TRAKYA'DAKİ DOSTLARIMIZI ZİYARET ETTİK.

13 Şubat 2010 tarihinde Vize, Pınarhisar ve Edirne'ne oturan arıcı dostlarımızı ziyaret ettik. Seyehate Muhteşem Turunç, Ali Tük, Zafer Anlayışlı, Asım Kadıoğlu ve Sadri Demircioğlu ile buluşma yerimiz Mecideyeköy'de kahvaltı yaparak başladık.
Pınarhisarda'da çaylarımızı içtikten sonra Edirne'ye doğru yola çıktık.
Vize'den Trakyalı Şenol'u aldıktan sonra Pınarhisar'dan Ali Osman ÇALIK ve Bülent Kınalı'yıda alarak Edirne'ye hareket ettik. Seyahatimiz sorunsuz devam ederken Edirne'de Muhteşem Turunç abimizin kayınbiraderi'nin vefat haberi üzerine moralimiz bozulsa da seyehatimize devam ettik. Tekrar Muhteşem Abimize başsağlığı diliyorum.
Bu askeri tören bakanımızı ve bizi karşılamak için değil vefat eden emekli askeri personel içinmiş. Allah rahmet eylesin.

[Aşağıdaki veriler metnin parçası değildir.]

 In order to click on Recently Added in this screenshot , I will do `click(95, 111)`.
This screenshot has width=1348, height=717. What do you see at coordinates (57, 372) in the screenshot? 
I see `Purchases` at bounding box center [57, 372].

Ali Şekerli abimizin arılığını ziyaret ettik.
Dip tahtası telli olan kovan altlığını inceledik.
Bu arada civarda arıcılık yapan ve geldiğimizi duyan arıcı dostlarımızda aramıza katıldılar..
Ali Şekerli abimizin arılığında toplu fotoğraf çekimi.
Muhteşem abi senin hakkını kimin yediği belli oluyor herhalde.
Edirne'ye gidipte ciğer yemeden dönülmezmiş.
Selimiye Camisi'ni ziyaret ettik.
Dönüş yolunda Trakyalı Şenol'un atölyesini gezdik. Kendi geliştirmiş olduğu bu çıtalar katlanarak hem ruşete hemde normal kovanlarda kullanılabiliyor.
Ruşeti bölerek ana yetiştirme kovanı olarakta kullanabiliyor.
Şurupluk olarak tasarlanmış kovan örtü tahtası.